Determination of the solution structure of neuropeptide K by high-resolution nuclear magnetic resonance spectroscopy.

Abstract

1H NMR chemical shift assignments for neuropeptide K (NPK) and neurokinin A (NKA) have been determined at 600 MHz in 28% trifluoroethanol/water solution. Two-dimensional NMR techniques were used to assign proton resonances, and interproton distances were estimated from the observed nuclear Overhauser effects (NOEs). These distances were used as constraints in a simulated annealing protocol within the program XPLOR to generate structures consistent with experimental data. NPK forms a regular amphipathic alpha-helical structure from Asp 3, terminating at Gly 18. Slowly exchanging amide protons identified in this region are likely to be involved in hydrogen bonds to stabilize the helix. The remainder of the molecule displays many sequential NOEs, with some i-(i + 2) contacts, but little further evidence of defined secondary conformation.

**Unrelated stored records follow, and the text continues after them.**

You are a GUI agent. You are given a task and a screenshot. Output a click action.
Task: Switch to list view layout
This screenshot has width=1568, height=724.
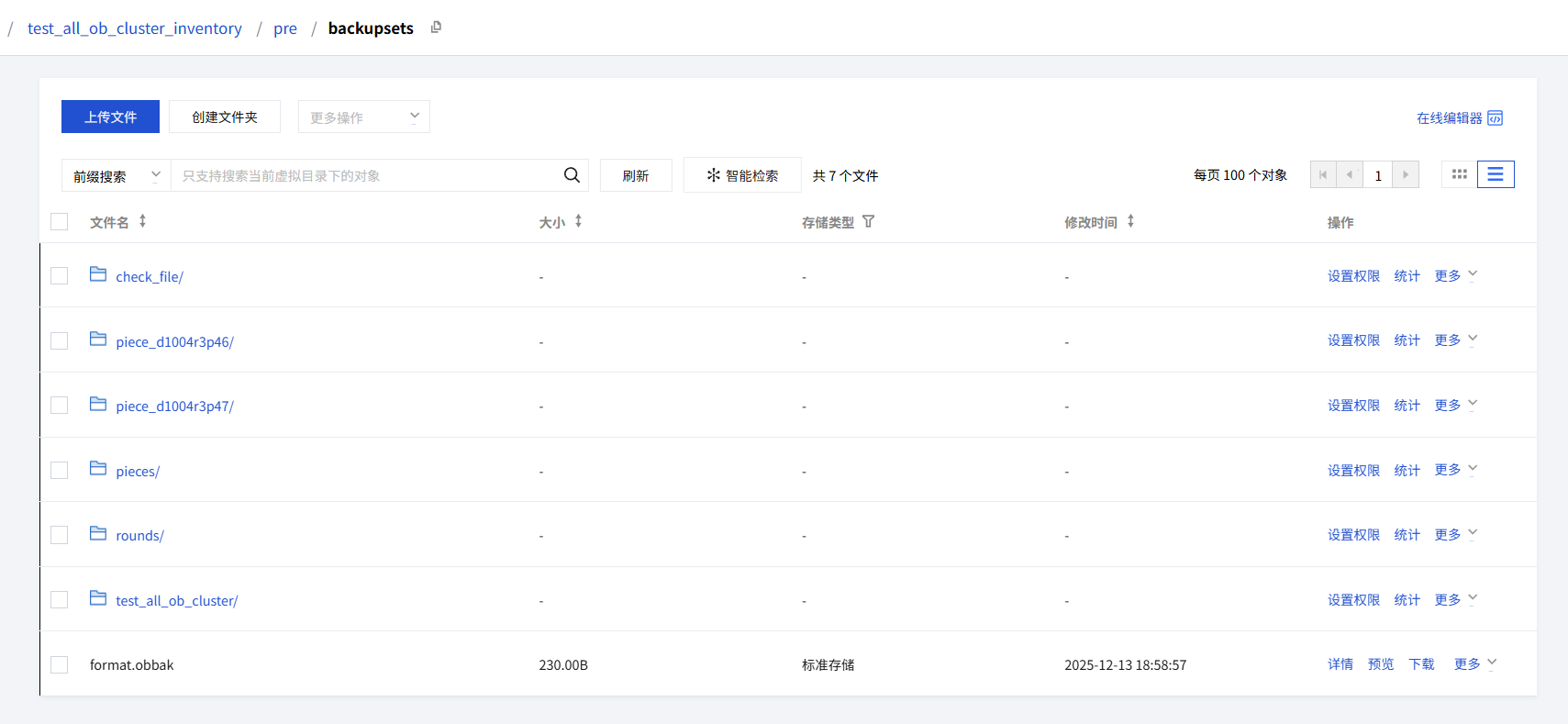(x=1495, y=174)
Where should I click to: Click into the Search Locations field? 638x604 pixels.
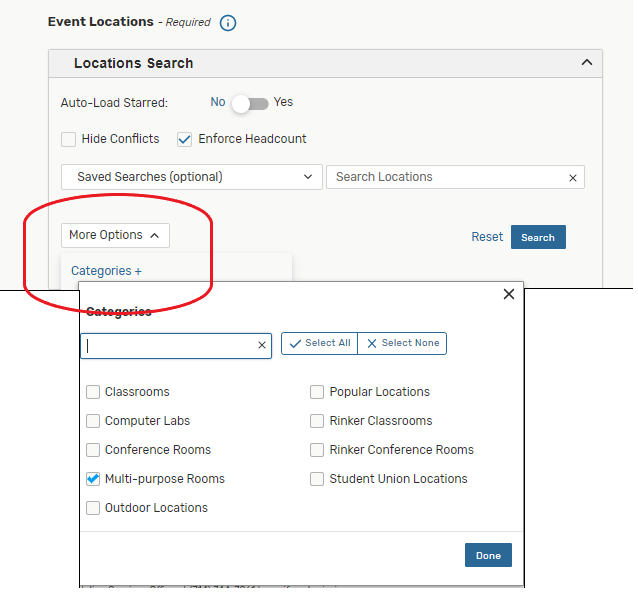tap(445, 177)
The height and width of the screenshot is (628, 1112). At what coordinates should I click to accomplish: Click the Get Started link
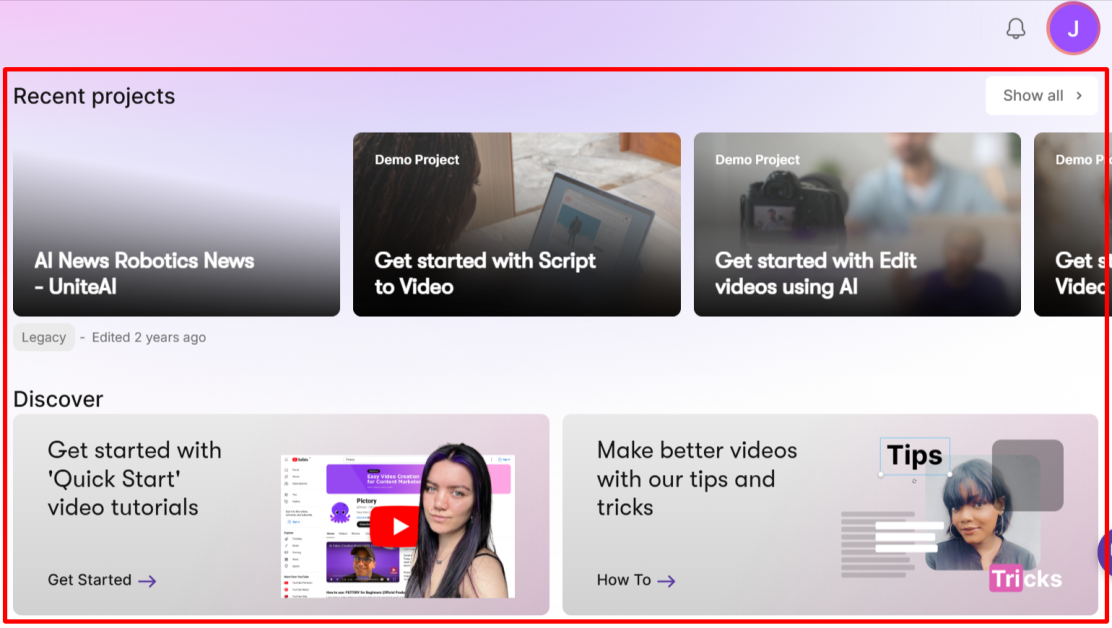point(101,580)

NKA displays strong sequential connectivities between amide protons from Thr 3 to Met 10, and some i-(i + 2) connectivities suggestive of a series of dynamic turns in equilibrium. A comparison of the tail region of NPK with the related peptide homologue, neurokinin A, in the same solvent system, indicates that both show increasing order when trifluoroethanol is titrated into water solution, with the appearance of sequential NOEs between backbone amide protons. Differences between the corresponding spans of primary sequence appear to be minimal. The clear finding that NPK adopts a well-defined helix in its N-terminal half and is relatively disordered in the C-terminal half, which includes the entire NKA sequence, may have important implications for understanding the increased selectivity of NPK over NKA for one class of neurokinin receptor.